Nutritional ecology of floral rewards
Plants reward pollinators with a diverse variety of resources. While nectar receives the most attention, many plants instead reward bees with protein-rich pollen, fragrant oils, or resins. Yet, how these other kinds of rewards influence pollinator learning and foraging preferences is vastly unexplored.
Pollen provides bees with many critical macro and micronutrients-- for example, it is their only source of protein. Despite this, remarkably little is known about basic aspects of their pollen foraging behavior. Do our backyard flowers provide bees with high quality protein? How do wild bees respond to huge influxes of protein on the landscape (e.g. through agricultural intensification)? Nutrition plays an important role in bees' response to many kinds of human-driven environmental changes. We're interested in some of the basic questions that may help explain how bees cope with nutritional changes: what kinds of plants offer the most nutritious pollens, and how bees can discriminate between pollen of different species.
We recently provided some of the most direct evidence that bees can assess pollen traits through taste (Biology Letters). Postdoctoral researcher Felicity Muth has also found that bees can learn to associate color patterns with pollen rewards (Animal Behaviour; Biology Letters). EECB PhD student Devon Picklum is exploring how complex interactions between visual anther signals and pollen quality guide bumblebee pollen foraging (stay tuned!). We are also exploring pollen rewards in a coevolutionary context, in collaboration with researchers at University of Arizona (Dan Papaj, Avery Russell, and Steve Buchmann) (see Buzz Pollination).

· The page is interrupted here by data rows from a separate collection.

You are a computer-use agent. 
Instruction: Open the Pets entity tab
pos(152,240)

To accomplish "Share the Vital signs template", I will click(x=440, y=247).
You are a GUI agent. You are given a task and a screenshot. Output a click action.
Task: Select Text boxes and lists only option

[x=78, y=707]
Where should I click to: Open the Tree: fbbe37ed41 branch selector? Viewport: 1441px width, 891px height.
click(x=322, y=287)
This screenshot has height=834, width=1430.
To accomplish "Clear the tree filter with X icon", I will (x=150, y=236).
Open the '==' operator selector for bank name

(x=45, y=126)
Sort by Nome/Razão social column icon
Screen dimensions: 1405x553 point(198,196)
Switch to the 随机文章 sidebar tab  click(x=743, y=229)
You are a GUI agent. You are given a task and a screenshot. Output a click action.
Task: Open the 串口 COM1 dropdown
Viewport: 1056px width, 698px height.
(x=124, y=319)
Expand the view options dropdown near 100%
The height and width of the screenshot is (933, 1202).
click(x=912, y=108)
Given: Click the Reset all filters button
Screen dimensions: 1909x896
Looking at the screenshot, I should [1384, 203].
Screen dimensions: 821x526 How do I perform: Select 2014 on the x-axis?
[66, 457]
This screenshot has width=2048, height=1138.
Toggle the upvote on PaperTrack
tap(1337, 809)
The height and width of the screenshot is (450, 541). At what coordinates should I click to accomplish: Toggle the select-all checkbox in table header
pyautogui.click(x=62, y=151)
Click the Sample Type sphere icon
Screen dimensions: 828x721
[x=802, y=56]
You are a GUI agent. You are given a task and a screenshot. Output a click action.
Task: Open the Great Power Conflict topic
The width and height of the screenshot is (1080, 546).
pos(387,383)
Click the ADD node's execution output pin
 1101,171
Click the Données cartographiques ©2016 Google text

Nutritionally complex floral rewards
Although usually studied separately, many bees collect both nectar and pollen over the course of a foraging bout. EECB PhD student Jacob Francis and Postdoctoral Researcher Felicity Muth are tackling the question of how bees forage for multiple rewards from ecological and cognitive perspectives.
We recently found that "multitasking" foragers (that collect both pollen and nectar from flowers) can learn that one floral color predicts a nectar reward, whereas another color predicts pollen (Biology Letters). In his Behavioral Ecology paper, Jake explores how individual foragers structure their collection of nectar vs. pollen in relation to what the colony needs and what the flower offers.